EXERCISE DETAILS:
Your task is to gather the lines below that hold the string "width".

RECORDS SUPPLIED:

==================================================

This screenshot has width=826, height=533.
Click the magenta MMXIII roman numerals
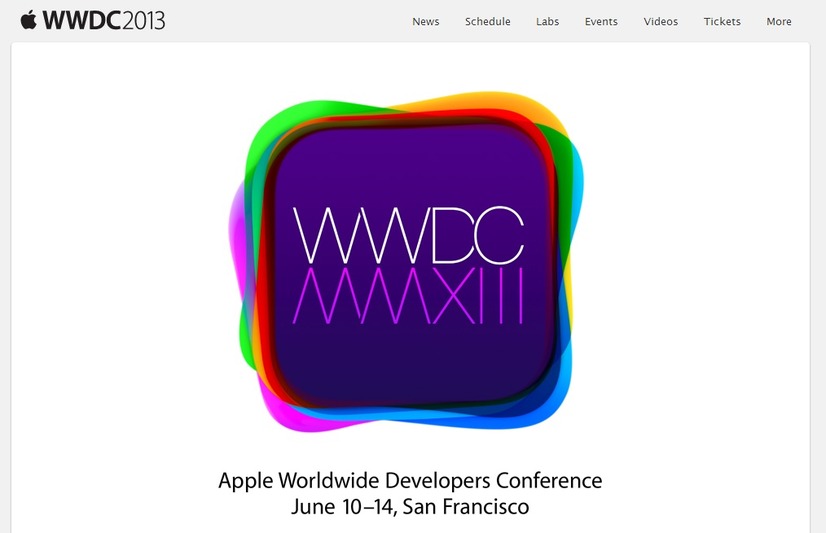click(x=410, y=295)
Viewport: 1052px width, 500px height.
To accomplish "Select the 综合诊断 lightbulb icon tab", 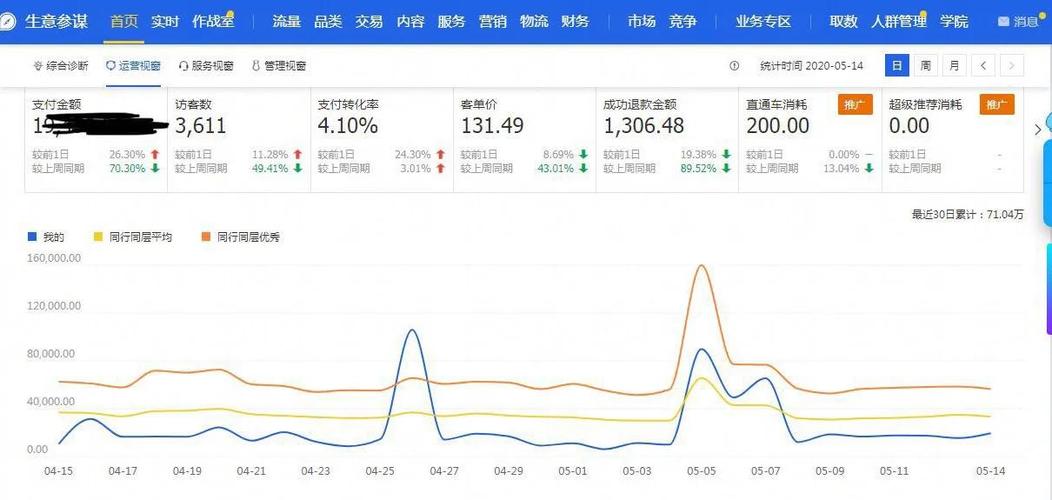I will [38, 66].
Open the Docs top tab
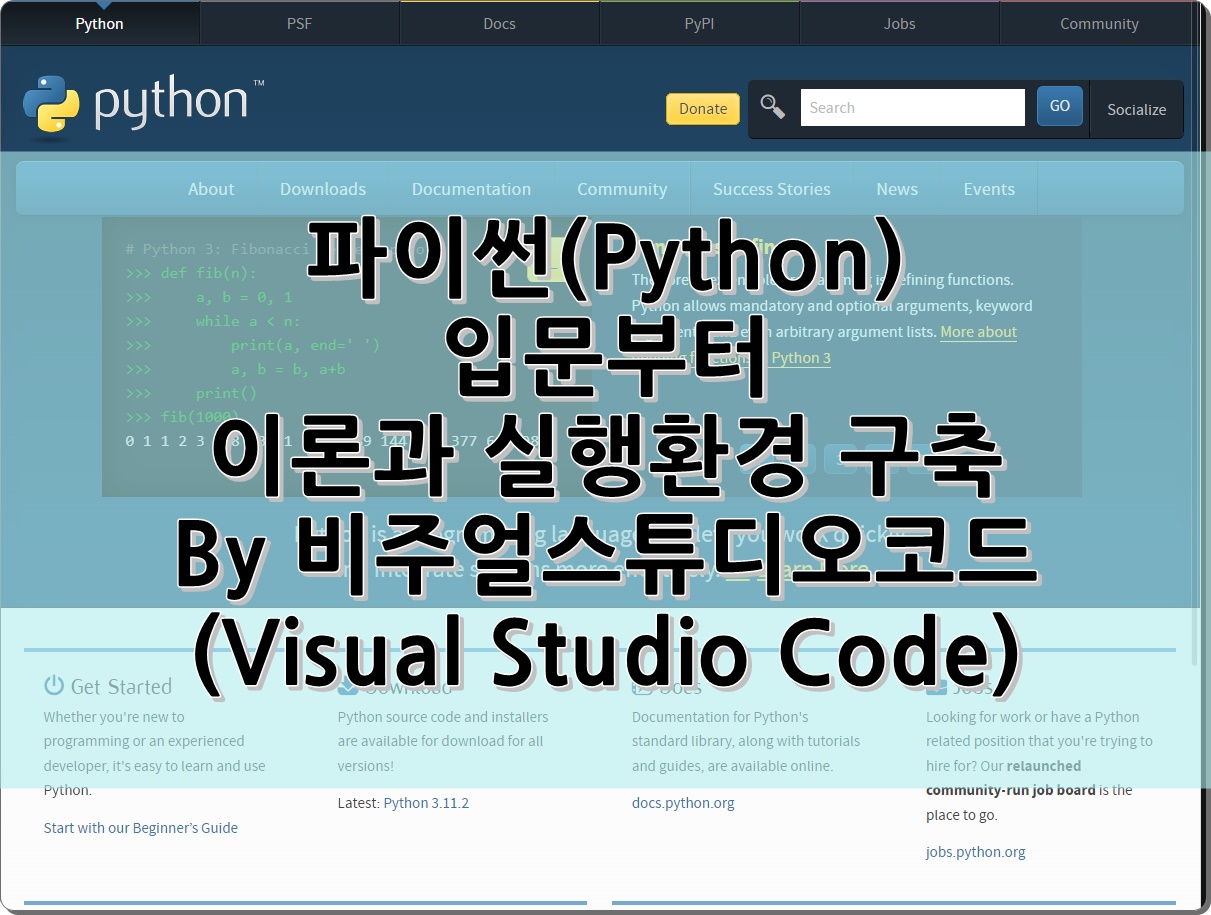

==================================================

RESULT BELOW:
This screenshot has width=826, height=533.
Viewport: 1052px width, 500px height.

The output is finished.